SET TASK →
Output as a JSON list of strings everything in the records from the line containing "This screenshot has height=211, width=325." down to the line containing "Click the company", both included, one string per line, with blank lines left out.

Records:
-------------------------

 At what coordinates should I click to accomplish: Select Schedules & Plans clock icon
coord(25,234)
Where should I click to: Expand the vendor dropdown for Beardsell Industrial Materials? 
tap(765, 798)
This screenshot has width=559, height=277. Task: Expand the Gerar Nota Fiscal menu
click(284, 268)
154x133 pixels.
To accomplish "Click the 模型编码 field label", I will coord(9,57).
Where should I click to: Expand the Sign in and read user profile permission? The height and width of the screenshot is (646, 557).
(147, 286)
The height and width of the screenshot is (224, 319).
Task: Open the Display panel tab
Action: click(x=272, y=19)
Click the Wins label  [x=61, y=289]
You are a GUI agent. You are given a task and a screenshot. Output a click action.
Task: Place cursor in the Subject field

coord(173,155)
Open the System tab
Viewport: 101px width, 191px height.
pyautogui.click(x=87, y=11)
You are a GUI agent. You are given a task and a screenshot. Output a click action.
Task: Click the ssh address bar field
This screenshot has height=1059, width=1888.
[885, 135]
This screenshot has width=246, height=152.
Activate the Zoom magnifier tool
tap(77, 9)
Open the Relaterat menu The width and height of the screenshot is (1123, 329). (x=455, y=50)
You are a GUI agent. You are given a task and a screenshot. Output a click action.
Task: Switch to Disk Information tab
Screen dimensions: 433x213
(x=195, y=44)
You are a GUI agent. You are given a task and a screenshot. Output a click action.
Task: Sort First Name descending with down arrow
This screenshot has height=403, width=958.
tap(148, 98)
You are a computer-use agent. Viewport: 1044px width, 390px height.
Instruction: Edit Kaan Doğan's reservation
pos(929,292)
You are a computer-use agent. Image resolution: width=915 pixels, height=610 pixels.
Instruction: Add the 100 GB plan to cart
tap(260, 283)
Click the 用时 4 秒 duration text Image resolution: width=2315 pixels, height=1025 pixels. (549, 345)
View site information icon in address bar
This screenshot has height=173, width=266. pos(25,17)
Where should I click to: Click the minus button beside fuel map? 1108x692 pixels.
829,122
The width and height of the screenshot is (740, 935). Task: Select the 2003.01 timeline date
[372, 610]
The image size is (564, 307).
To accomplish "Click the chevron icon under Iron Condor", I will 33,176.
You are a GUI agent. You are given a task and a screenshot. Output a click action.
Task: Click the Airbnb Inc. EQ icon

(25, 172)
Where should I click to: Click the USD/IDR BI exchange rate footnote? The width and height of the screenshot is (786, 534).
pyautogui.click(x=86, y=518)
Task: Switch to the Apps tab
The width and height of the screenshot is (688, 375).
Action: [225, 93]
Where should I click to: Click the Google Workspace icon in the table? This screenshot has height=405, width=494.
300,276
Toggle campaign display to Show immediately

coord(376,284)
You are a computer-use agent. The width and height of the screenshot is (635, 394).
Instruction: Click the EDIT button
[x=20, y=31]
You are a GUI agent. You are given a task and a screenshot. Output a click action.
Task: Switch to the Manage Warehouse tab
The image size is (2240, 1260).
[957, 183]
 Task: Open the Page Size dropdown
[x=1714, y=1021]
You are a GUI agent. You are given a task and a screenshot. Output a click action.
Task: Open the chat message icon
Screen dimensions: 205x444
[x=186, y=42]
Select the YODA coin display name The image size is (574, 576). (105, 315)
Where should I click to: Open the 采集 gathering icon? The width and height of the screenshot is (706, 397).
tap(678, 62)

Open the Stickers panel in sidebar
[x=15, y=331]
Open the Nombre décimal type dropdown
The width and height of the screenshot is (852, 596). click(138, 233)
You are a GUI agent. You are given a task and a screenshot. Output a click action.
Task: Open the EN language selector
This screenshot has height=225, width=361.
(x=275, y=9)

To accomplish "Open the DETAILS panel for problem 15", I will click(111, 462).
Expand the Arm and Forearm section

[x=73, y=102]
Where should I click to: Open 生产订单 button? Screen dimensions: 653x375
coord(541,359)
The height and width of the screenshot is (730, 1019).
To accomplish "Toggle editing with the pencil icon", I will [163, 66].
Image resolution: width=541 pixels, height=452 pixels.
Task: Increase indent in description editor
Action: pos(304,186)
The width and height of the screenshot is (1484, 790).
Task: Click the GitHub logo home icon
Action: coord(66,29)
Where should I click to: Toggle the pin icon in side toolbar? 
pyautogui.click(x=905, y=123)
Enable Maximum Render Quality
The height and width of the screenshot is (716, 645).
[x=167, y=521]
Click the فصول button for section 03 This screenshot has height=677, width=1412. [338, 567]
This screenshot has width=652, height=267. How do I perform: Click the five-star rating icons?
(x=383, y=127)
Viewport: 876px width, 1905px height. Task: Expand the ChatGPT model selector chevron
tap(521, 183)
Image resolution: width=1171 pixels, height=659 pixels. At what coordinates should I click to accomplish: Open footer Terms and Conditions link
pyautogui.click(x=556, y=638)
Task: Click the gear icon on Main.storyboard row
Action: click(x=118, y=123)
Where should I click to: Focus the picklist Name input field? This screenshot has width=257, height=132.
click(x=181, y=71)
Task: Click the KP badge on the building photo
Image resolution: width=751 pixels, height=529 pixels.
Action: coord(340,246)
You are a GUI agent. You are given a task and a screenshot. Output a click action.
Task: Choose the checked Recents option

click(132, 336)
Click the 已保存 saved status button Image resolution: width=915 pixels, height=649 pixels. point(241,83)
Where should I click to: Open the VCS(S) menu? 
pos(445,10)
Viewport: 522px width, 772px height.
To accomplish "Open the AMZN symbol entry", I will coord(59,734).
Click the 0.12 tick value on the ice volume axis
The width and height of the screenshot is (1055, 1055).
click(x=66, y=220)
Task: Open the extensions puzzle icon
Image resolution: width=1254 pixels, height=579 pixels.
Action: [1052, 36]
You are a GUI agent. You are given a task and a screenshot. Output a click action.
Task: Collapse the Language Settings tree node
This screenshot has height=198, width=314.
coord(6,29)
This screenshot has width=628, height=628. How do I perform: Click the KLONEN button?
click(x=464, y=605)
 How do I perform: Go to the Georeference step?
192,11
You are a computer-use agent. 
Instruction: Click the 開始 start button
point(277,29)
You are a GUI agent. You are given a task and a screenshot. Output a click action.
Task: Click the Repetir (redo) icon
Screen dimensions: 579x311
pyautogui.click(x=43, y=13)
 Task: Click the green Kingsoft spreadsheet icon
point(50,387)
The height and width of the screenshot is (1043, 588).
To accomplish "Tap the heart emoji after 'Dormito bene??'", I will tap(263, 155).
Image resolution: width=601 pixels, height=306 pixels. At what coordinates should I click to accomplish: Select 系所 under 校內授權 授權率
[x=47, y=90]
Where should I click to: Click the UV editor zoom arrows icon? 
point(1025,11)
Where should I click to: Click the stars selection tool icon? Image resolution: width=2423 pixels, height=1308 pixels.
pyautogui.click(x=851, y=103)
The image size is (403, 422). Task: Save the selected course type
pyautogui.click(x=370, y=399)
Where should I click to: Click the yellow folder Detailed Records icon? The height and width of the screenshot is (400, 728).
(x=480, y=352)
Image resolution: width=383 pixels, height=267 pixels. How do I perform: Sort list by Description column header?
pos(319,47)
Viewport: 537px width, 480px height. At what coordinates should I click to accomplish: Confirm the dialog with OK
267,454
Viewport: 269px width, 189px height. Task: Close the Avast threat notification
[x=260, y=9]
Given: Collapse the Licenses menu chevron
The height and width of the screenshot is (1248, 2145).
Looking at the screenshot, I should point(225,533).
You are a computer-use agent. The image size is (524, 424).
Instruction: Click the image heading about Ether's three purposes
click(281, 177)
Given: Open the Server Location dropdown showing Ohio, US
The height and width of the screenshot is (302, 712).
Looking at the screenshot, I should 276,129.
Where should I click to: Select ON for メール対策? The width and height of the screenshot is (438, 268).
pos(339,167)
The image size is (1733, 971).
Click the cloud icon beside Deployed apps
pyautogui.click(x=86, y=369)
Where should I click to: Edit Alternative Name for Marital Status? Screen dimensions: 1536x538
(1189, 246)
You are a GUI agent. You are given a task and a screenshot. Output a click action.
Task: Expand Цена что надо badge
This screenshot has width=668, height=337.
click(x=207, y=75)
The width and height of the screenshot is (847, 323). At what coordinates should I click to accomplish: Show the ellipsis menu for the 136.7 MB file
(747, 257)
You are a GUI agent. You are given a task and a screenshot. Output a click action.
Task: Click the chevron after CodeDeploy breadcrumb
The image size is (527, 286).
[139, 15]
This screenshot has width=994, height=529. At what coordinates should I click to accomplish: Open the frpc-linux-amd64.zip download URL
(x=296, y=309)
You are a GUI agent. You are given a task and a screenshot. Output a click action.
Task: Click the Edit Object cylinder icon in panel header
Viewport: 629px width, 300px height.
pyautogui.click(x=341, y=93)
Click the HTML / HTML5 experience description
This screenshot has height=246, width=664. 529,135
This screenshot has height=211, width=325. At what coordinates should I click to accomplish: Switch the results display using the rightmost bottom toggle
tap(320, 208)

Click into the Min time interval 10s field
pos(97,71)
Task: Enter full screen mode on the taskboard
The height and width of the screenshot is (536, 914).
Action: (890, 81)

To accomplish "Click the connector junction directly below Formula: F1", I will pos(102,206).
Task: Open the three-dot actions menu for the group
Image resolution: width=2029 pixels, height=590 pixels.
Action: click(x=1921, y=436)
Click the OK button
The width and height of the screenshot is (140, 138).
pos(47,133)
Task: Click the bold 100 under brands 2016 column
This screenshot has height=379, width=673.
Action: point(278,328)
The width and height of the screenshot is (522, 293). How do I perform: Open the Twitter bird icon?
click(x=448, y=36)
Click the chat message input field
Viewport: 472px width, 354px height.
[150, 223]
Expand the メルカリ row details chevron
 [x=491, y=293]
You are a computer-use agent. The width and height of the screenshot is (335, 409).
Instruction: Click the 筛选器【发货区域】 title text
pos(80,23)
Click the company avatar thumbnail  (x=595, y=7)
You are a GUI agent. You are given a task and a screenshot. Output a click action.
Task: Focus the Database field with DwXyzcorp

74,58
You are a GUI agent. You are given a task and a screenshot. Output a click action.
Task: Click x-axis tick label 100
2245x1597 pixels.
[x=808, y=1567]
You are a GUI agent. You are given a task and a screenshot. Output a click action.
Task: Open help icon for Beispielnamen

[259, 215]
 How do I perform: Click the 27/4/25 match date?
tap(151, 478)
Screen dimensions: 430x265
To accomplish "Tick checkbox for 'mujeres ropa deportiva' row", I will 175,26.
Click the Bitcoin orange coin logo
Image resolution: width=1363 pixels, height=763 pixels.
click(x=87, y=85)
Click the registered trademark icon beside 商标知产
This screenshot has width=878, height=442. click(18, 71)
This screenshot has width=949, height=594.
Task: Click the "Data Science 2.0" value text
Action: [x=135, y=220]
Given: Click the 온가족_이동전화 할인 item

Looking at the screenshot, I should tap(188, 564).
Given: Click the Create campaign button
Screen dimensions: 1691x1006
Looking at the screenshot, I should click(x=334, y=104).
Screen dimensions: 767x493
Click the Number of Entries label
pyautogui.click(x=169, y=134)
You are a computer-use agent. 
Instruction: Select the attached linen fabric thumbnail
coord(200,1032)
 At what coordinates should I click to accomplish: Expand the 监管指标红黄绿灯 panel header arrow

-------------------------

CORRECT RESULT →
[
  "This screenshot has height=211, width=325. At what coordinates should I click to accomplish: Switch the results display using the rightmost bottom toggle",
  "tap(320, 208)",
  "Click into the Min time interval 10s field",
  "pos(97,71)",
  "Task: Enter full screen mode on the taskboard",
  "The height and width of the screenshot is (536, 914).",
  "Action: (890, 81)",
  "To accomplish \"Click the connector junction directly below Formula: F1\", I will pos(102,206).",
  "Task: Open the three-dot actions menu for the group",
  "Image resolution: width=2029 pixels, height=590 pixels.",
  "Action: click(x=1921, y=436)",
  "Click the OK button",
  "The width and height of the screenshot is (140, 138).",
  "pos(47,133)",
  "Task: Click the bold 100 under brands 2016 column",
  "This screenshot has height=379, width=673.",
  "Action: point(278,328)",
  "The width and height of the screenshot is (522, 293). How do I perform: Open the Twitter bird icon?",
  "click(x=448, y=36)",
  "Click the chat message input field",
  "Viewport: 472px width, 354px height.",
  "[150, 223]",
  "Expand the メルカリ row details chevron",
  " [x=491, y=293]",
  "You are a computer-use agent. The width and height of the screenshot is (335, 409).",
  "Instruction: Click the 筛选器【发货区域】 title text",
  "pos(80,23)",
  "Click the company avatar thumbnail  (x=595, y=7)"
]